*** Task inputs ***
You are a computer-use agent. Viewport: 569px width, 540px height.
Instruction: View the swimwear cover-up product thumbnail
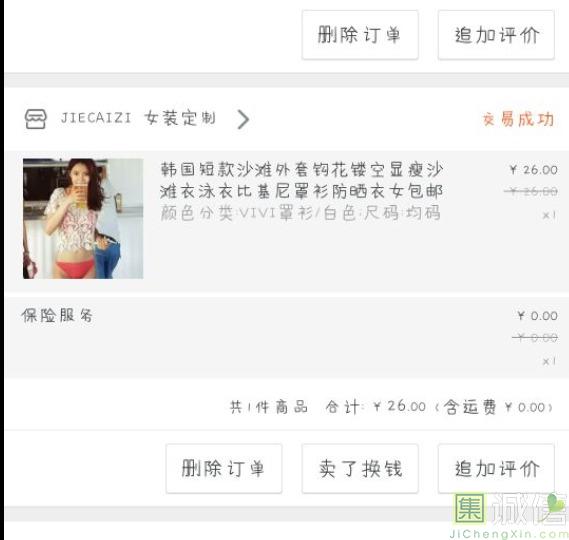point(83,218)
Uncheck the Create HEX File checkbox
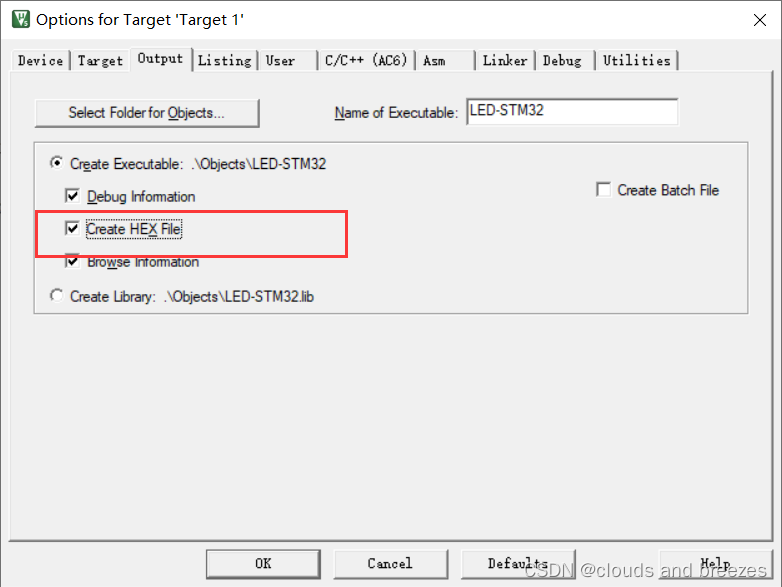The image size is (782, 587). pyautogui.click(x=72, y=228)
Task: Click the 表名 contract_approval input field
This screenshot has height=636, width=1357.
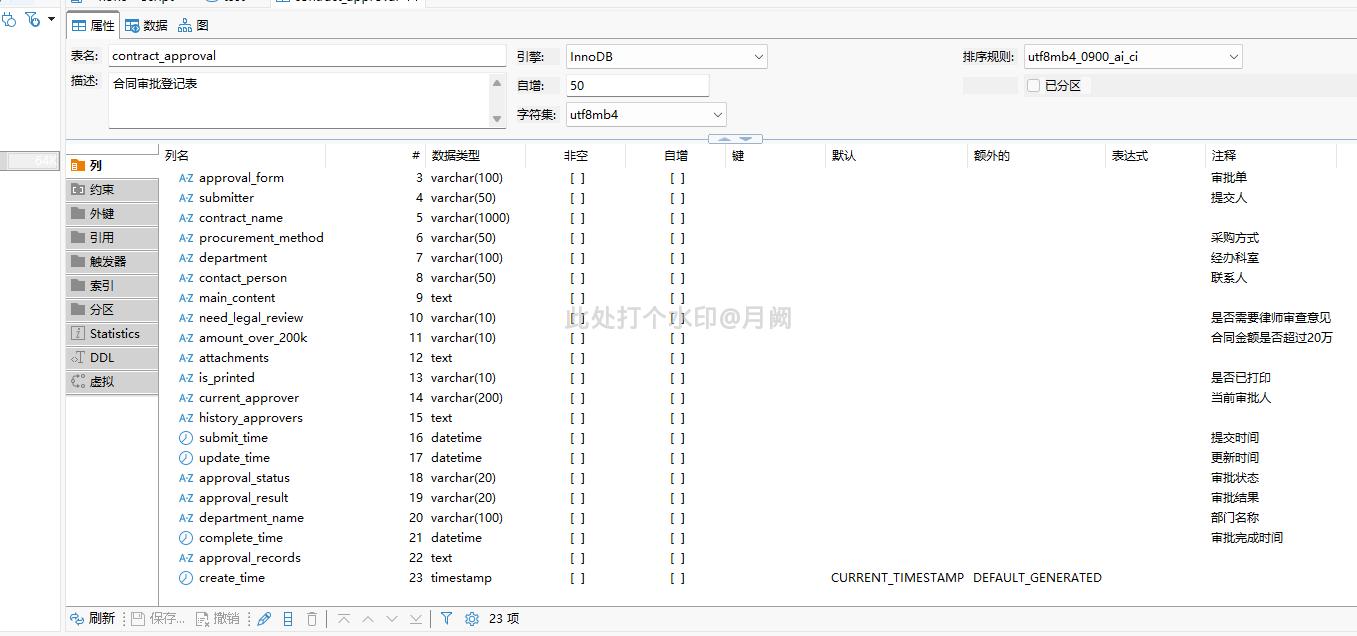Action: [306, 56]
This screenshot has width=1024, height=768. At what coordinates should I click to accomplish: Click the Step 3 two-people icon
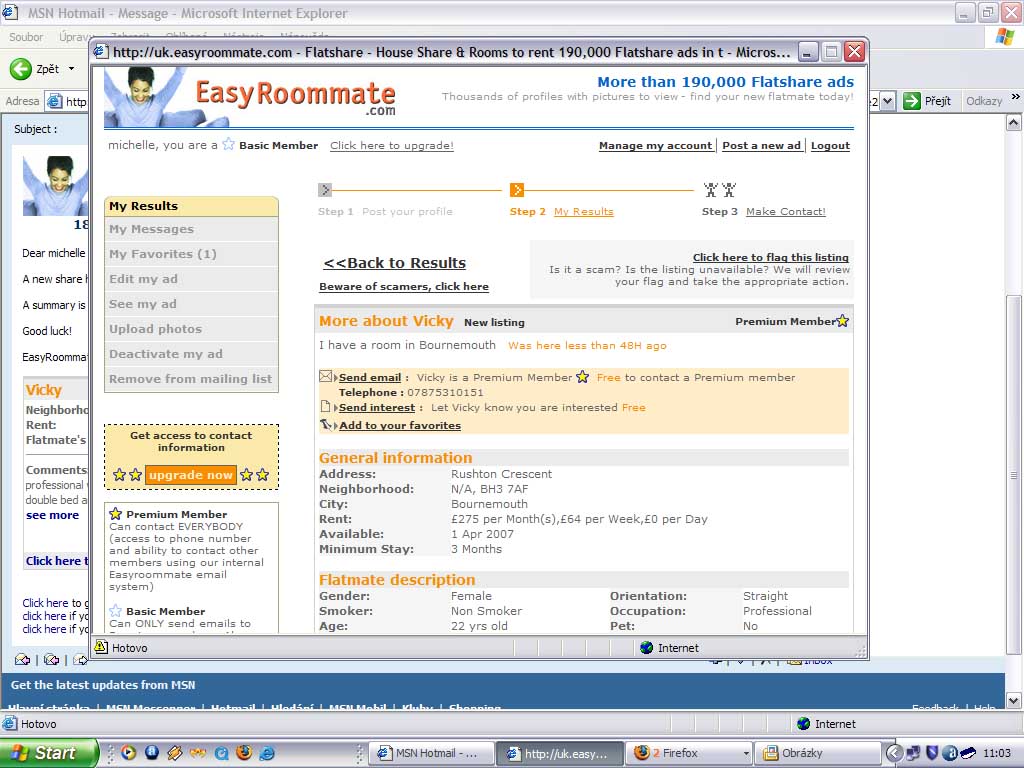719,190
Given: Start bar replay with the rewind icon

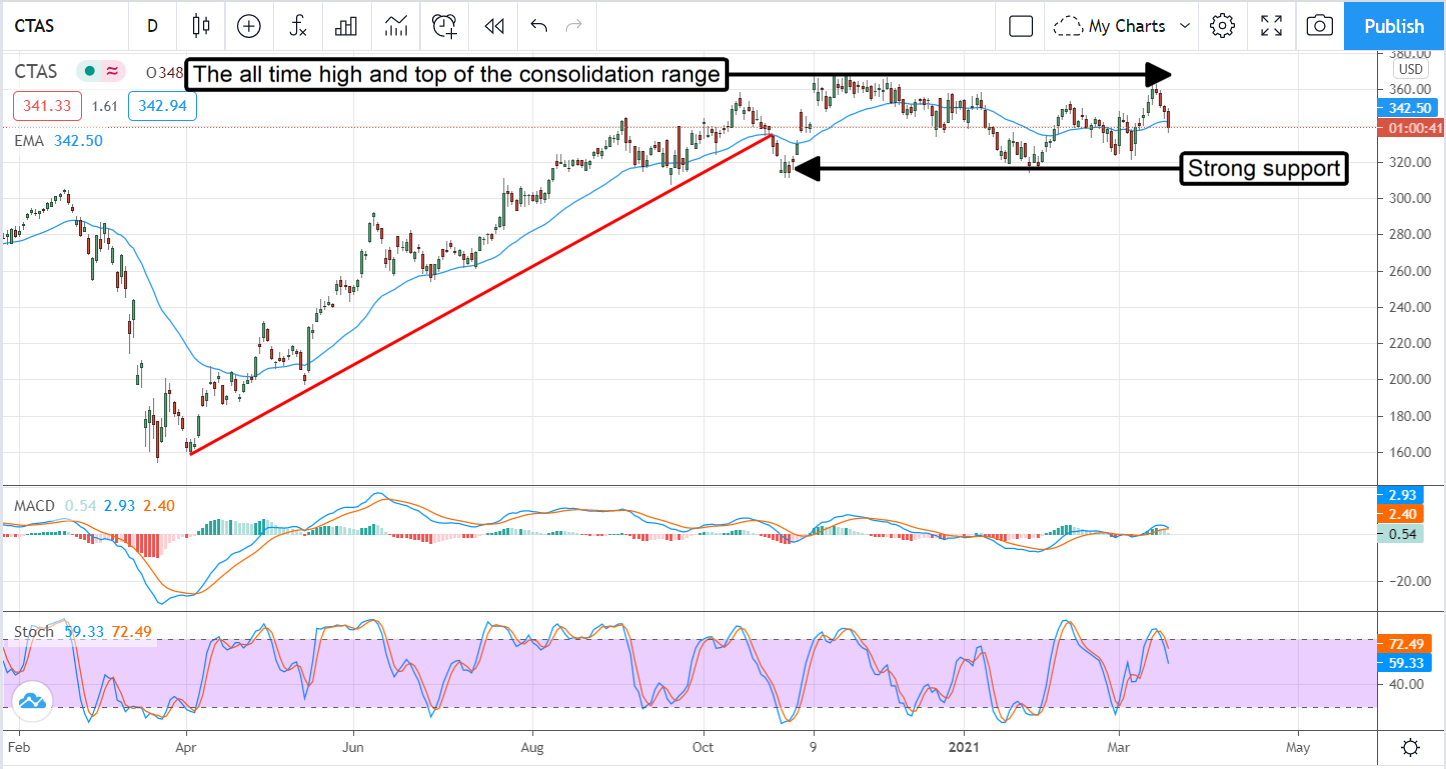Looking at the screenshot, I should [x=493, y=26].
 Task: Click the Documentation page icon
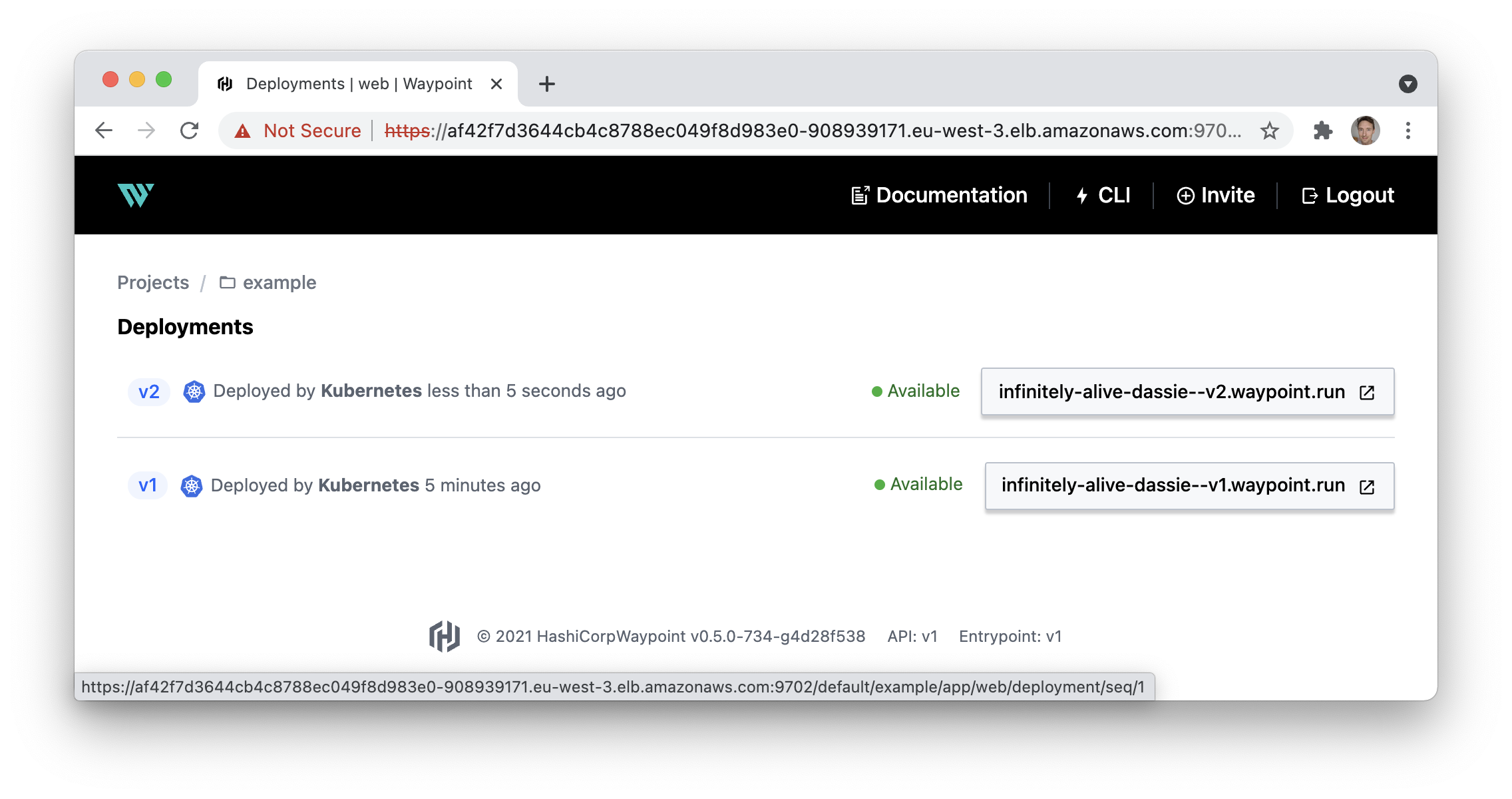tap(860, 194)
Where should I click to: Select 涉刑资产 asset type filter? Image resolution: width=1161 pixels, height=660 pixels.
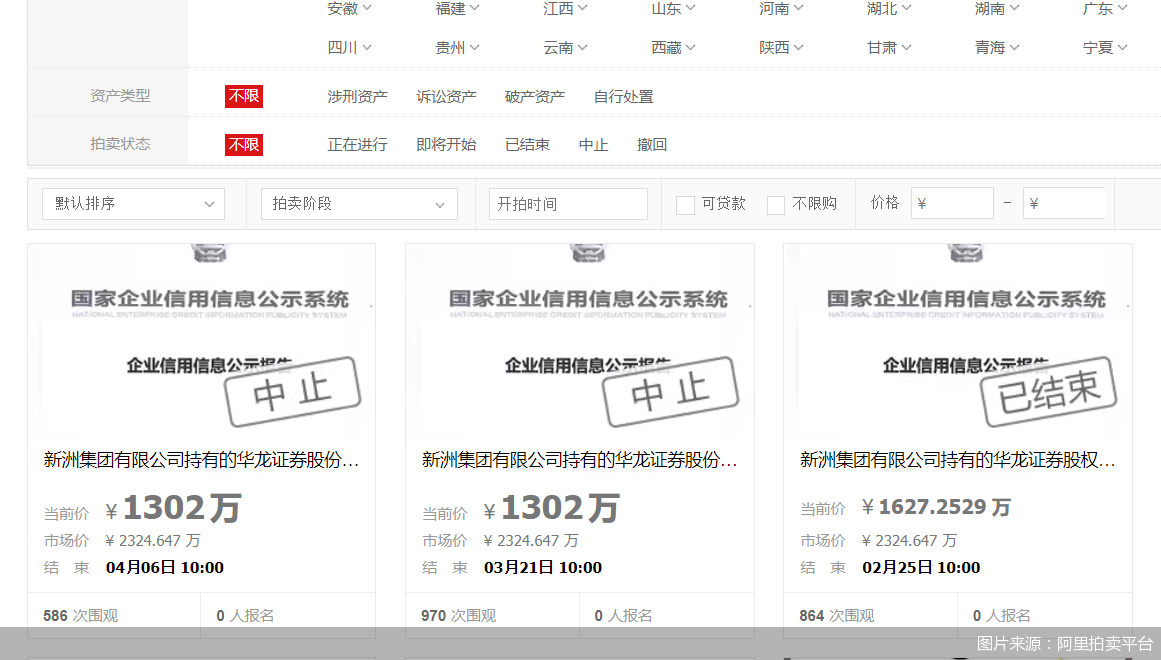point(357,97)
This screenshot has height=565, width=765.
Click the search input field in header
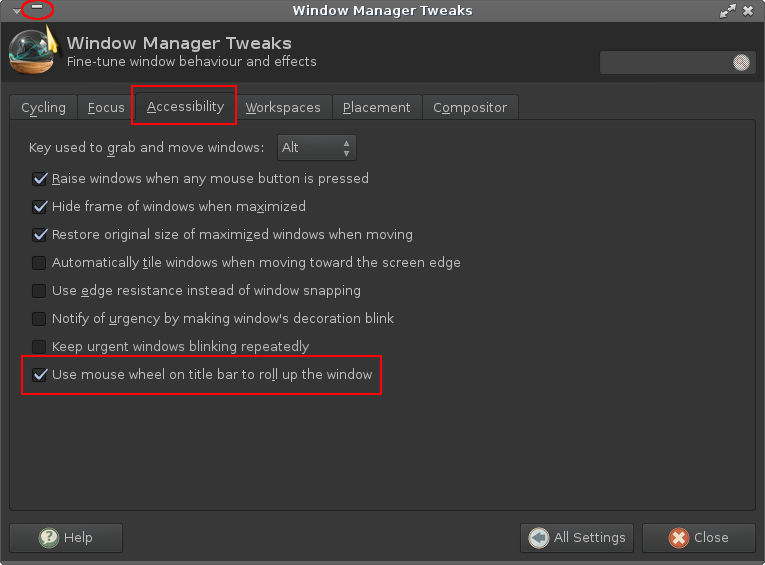click(x=666, y=62)
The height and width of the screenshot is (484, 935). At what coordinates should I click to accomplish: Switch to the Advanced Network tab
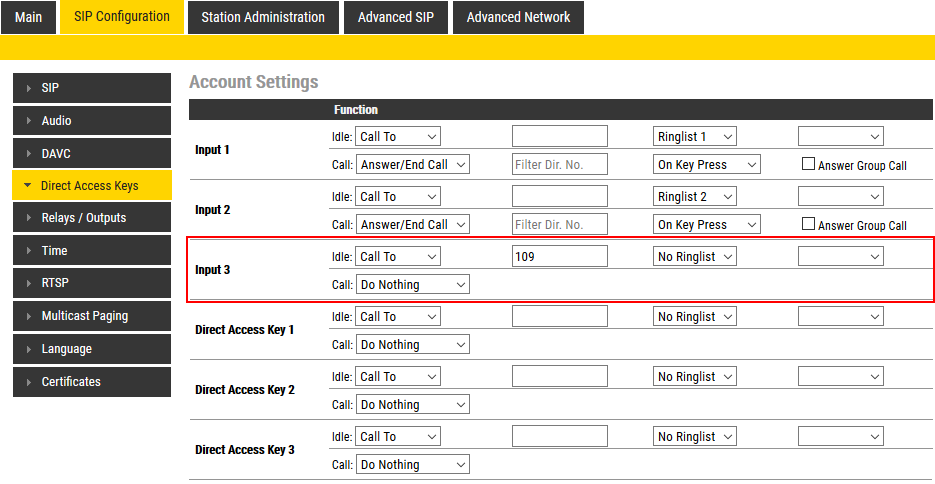click(x=518, y=17)
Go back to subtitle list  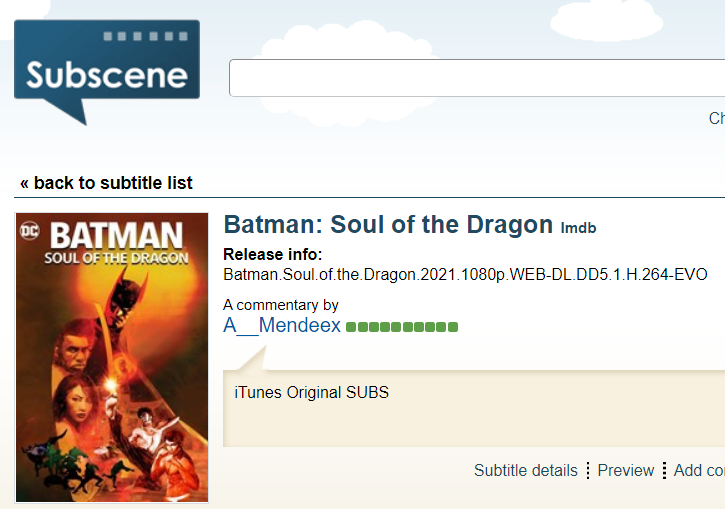click(x=106, y=183)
*** End of Task inputs ***
> _Problem description_: In the listing above, find the line containing "Instruction: View the" and the line containing "Task: Click the 表名". Reproduce those lines and all between them exactly, with no pictures and nothing more.

> _Written response_:
Instruction: View the swimwear cover-up product thumbnail
point(83,218)
Uncheck the Create HEX File checkbox
The image size is (782, 587). pyautogui.click(x=72, y=228)
Task: Click the 表名 contract_approval input field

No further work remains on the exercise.